Task statement ▸
Reproduce the records without any changes, from the very first line up to and including the line that contains "Open the 'Свойства".

Records for locating described items

══════════

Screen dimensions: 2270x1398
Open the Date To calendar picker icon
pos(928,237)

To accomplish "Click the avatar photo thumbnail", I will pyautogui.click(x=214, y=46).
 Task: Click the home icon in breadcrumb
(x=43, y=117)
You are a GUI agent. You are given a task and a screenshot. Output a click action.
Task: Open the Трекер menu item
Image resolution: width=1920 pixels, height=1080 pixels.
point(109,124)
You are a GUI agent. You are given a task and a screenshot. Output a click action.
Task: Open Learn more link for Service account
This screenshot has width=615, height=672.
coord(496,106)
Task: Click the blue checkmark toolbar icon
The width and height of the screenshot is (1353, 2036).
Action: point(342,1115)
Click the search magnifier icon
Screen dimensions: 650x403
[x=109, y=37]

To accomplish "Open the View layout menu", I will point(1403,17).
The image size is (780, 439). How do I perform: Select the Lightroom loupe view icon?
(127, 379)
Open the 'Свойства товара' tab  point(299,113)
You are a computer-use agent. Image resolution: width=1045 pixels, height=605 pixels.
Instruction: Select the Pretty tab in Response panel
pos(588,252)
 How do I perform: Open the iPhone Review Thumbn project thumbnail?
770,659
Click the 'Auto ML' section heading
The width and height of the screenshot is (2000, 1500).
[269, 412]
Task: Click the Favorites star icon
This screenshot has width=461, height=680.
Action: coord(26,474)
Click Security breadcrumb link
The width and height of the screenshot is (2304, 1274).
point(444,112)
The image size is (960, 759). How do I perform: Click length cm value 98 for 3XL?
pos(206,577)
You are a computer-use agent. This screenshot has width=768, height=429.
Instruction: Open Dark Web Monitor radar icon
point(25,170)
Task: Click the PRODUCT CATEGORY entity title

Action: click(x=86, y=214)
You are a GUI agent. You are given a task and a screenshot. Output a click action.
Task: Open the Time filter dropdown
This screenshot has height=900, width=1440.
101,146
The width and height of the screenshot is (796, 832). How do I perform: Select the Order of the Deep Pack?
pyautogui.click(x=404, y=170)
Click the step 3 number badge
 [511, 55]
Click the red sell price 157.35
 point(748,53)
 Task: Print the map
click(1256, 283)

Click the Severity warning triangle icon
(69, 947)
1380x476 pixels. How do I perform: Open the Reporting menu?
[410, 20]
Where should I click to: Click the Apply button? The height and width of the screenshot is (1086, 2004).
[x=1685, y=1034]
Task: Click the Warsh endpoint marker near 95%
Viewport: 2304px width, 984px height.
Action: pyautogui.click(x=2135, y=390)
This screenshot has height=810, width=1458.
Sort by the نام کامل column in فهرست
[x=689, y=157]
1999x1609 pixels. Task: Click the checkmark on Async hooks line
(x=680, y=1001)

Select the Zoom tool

══════════

Exercise answer ▸
Screen dimensions: 2270x1398
Open the Date To calendar picker icon
pos(928,237)

To accomplish "Click the avatar photo thumbnail", I will pyautogui.click(x=214, y=46).
 Task: Click the home icon in breadcrumb
(x=43, y=117)
You are a GUI agent. You are given a task and a screenshot. Output a click action.
Task: Open the Трекер menu item
Image resolution: width=1920 pixels, height=1080 pixels.
point(109,124)
You are a GUI agent. You are given a task and a screenshot. Output a click action.
Task: Open Learn more link for Service account
This screenshot has width=615, height=672.
coord(496,106)
Task: Click the blue checkmark toolbar icon
The width and height of the screenshot is (1353, 2036).
Action: point(342,1115)
Click the search magnifier icon
Screen dimensions: 650x403
[x=109, y=37]

To accomplish "Open the View layout menu", I will point(1403,17).
The image size is (780, 439). How do I perform: Select the Lightroom loupe view icon?
(127, 379)
Open the 'Свойства товара' tab  point(299,113)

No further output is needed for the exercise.